_Excerpted text:_
──────
Bayesian networks and cross-validation

Choosing a Bayesian network learning strategy

Cross-validation is a standard way to obtain unbiased estimates of a model's goodness of fit. By comparing such estimates for different learning strategies (different combinations of learning algorithms, fitting techniques and the respective parameters) we can choose the optimal one for the data at hand in a principled way.

bnlearn implements three cross-validation methods in the bn.cv() function (documented here):

  1. k-fold cross-validation (the default): the data are randomly partitioned into k subsets. Each subset is used in turn to validate the model fitted on the remaining k - 1 subsets.
  2. Custom folds cross-validation: the data are manually partitioned into subsets by the user into subsets, which are then used as in k-fold cross-validation. Subsets are not constrained to have the same size.
  3. Hold-out cross-validation: the data are repeatedly (randomly) partitioned in a training and test subset of given size m and n - m, with observations assigned randomly to each subset at each repetition. Each test subset is used to validate the model fitted on the corresponding training subset.

bn.cv() requires the following parameters for all methods:

  1. method: the label of the cross-validation method, either "k-fold" (the default), "custom-fold" or "hold-out";
  2. data: the data set the Bayesian network will be estimated from;
  3. bn: the structure learning algorithm to be used, or a fixed network structure (to cross-validate just parameter learning);
  4. loss:: the loss function used to evaluate the goodness of fit of the learned network;
  5. fit: the fitting method (such as mle or bayes) to be used to fit the parameters.
──────
_Dataset extract:_
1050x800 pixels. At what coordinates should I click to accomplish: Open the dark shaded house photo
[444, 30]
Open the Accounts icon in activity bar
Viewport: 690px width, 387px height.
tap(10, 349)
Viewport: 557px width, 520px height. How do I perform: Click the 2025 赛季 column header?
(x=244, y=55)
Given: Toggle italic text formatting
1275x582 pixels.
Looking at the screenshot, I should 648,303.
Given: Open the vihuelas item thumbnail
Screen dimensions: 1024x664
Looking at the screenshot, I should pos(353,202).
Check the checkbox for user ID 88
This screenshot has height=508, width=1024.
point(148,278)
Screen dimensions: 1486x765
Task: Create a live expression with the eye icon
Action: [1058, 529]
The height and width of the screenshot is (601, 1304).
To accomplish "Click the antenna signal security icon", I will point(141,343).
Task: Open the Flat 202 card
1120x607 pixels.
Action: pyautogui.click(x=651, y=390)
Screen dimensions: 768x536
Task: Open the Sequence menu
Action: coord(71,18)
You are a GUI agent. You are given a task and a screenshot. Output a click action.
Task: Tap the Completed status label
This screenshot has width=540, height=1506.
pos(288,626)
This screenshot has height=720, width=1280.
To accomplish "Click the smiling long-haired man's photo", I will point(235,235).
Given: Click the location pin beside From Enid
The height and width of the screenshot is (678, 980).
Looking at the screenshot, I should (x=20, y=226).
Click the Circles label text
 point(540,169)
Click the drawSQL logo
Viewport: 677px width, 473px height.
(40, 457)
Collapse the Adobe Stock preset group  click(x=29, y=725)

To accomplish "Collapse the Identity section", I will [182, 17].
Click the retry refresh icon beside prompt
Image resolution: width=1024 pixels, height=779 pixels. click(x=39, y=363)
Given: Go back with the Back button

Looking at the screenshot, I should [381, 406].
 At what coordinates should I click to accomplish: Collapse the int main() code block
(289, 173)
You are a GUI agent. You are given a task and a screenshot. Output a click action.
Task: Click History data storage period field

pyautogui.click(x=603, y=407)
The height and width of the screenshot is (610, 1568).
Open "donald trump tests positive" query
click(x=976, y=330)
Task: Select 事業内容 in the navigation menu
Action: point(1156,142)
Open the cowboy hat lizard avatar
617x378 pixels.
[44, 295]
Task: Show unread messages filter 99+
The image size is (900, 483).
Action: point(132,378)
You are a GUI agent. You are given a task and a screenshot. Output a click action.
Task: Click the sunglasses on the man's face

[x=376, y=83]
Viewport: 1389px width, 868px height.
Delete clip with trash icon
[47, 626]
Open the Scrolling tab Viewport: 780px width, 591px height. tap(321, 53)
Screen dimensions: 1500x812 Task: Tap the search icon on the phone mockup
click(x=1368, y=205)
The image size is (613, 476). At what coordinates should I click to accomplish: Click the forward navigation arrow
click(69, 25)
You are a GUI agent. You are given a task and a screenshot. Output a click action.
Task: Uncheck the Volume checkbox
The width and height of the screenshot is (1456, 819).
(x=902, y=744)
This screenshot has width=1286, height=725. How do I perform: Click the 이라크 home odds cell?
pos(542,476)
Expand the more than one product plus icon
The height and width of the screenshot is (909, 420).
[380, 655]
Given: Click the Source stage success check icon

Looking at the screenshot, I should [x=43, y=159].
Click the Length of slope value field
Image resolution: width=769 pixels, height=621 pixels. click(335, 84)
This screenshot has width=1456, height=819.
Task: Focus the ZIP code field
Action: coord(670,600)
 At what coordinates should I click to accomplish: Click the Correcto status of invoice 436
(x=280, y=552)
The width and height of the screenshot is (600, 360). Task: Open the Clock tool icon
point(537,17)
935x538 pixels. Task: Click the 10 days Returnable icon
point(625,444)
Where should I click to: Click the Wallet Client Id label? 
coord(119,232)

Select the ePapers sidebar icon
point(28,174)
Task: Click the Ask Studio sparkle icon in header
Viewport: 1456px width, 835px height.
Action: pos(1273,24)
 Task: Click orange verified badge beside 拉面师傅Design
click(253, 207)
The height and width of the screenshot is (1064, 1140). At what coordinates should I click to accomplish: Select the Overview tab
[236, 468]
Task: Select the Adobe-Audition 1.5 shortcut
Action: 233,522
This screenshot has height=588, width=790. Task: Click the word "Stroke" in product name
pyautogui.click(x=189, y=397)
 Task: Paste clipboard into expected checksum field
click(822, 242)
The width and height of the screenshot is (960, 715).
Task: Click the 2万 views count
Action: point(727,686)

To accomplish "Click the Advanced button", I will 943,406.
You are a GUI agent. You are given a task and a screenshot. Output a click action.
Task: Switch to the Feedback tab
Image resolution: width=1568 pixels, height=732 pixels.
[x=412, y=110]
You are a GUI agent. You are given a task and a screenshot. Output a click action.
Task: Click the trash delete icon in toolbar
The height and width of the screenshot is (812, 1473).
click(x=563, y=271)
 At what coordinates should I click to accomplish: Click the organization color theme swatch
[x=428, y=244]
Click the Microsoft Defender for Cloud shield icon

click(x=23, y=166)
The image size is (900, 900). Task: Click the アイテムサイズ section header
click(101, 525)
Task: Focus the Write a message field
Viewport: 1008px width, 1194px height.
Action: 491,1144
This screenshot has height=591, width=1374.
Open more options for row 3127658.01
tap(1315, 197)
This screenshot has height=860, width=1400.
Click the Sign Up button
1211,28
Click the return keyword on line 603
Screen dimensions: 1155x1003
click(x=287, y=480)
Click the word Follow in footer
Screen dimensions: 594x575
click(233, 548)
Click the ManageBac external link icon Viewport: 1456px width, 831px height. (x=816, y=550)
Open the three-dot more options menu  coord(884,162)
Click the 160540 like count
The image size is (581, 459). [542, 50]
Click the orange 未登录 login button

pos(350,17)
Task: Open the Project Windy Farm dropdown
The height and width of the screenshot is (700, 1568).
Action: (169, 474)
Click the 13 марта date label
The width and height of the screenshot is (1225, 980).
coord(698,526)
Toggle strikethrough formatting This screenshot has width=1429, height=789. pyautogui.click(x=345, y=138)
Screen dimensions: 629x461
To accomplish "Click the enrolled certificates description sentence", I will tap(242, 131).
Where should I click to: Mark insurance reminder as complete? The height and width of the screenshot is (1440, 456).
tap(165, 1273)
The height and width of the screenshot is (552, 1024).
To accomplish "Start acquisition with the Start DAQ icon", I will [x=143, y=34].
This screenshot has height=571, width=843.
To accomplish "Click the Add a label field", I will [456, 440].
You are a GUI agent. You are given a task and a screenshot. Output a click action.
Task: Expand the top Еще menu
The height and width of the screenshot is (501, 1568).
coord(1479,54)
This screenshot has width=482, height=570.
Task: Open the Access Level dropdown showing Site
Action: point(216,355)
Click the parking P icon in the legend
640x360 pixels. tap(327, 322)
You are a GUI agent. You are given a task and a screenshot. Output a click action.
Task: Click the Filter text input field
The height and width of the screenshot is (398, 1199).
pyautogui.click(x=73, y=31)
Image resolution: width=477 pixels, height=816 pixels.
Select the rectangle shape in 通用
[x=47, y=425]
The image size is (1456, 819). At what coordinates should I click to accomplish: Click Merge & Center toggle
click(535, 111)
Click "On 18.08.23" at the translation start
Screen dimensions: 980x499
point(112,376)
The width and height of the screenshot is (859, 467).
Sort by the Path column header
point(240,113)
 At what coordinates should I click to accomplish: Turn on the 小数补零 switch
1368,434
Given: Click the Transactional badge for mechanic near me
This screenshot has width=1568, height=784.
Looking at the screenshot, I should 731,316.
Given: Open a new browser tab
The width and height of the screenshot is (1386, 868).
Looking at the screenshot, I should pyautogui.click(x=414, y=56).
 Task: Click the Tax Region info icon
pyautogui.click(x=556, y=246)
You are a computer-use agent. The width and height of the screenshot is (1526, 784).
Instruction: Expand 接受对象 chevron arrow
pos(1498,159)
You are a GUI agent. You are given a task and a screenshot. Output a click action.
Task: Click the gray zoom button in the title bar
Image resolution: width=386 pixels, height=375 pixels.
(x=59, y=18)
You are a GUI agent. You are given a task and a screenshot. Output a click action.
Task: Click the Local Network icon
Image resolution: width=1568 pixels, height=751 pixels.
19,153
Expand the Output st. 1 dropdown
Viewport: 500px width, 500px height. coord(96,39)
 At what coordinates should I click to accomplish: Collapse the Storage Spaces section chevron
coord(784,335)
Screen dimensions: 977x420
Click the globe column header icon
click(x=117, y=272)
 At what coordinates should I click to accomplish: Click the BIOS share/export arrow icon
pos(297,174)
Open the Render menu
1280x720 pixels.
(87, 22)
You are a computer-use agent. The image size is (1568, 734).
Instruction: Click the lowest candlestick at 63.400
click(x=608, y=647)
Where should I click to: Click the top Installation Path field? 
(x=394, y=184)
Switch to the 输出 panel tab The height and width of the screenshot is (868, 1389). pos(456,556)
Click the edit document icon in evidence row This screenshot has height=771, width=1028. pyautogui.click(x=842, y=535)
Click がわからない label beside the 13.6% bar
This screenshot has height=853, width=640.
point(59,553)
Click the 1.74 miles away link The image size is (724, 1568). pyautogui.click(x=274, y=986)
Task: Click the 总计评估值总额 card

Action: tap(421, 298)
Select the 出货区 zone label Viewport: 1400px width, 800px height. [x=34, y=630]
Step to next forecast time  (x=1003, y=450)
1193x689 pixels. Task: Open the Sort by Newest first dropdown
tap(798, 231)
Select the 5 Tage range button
──────
_Direction:_
Write what comes next in the text on Bayesian networks and cross-validation, starting after the list of parameters that bn.cv() requires.

_Exercise output:_
Additional parameters for all these components can be specified as well, providing a fine-grained control of the learning strategy, using the following arguments of bn.cv():

  • algorithm.args for additional arguments to be passed to the learning algorithm;
  • loss.args for additional arguments to be passed to the loss function;
  • fit.args for additional arguments to be passed to bn.fit() for fitting the parameters of the Bayesian network.

k-fold cross-validation

For example, let's compare the performance of three different scores in a hill climbing search on the ALARM data set included in bnlearn. The loss funtion we use is the so-called log-likelihood loss, which is the negated expected loglikelihood; so lower values are better. Hill cimbing is implemented in the hc() function.

> library(bnlearn)
## Loading required package: methods
> data(alarm)
> bn.cv(alarm, bn = "hc", algorithm.args = list(score = "bde", iss = 1))

  k-fold cross-validation for Bayesian networks

  target learning algorithm:             Hill-Climbing 
  number of folds:                       10 
  loss function:                         Log-Likelihood Loss (disc.) 
  expected loss:                         10.8272

In this case the bn argument specifies the label of a structure learning algorithm, and algorithm.args is an optional list of arguments for the algorithm specified by bn.

> bn.cv(alarm, bn = "hc", algorithm.args = list(score = "bde", iss = 10))

  k-fold cross-validation for Bayesian networks

  target learning algorithm:             Hill-Climbing 
  number of folds:                       10 
  loss function:                         Log-Likelihood Loss (disc.) 
  expected loss:                         10.82355
> bn.cv(alarm, bn = "hc", algorithm.args = list(score = "bic"))

  k-fold cross-validation for Bayesian networks

  target learning algorithm:             Hill-Climbing 
  number of folds:                       10 
  loss function:                         Log-Likelihood Loss (disc.) 
  expected loss:                         10.86796

Partially directed graphs obtained from learning are automatically extended to directed acyclic graphs with cextend, so that the parameters can be fit and the loss function computed.

> bn.cv(alarm, bn = "iamb")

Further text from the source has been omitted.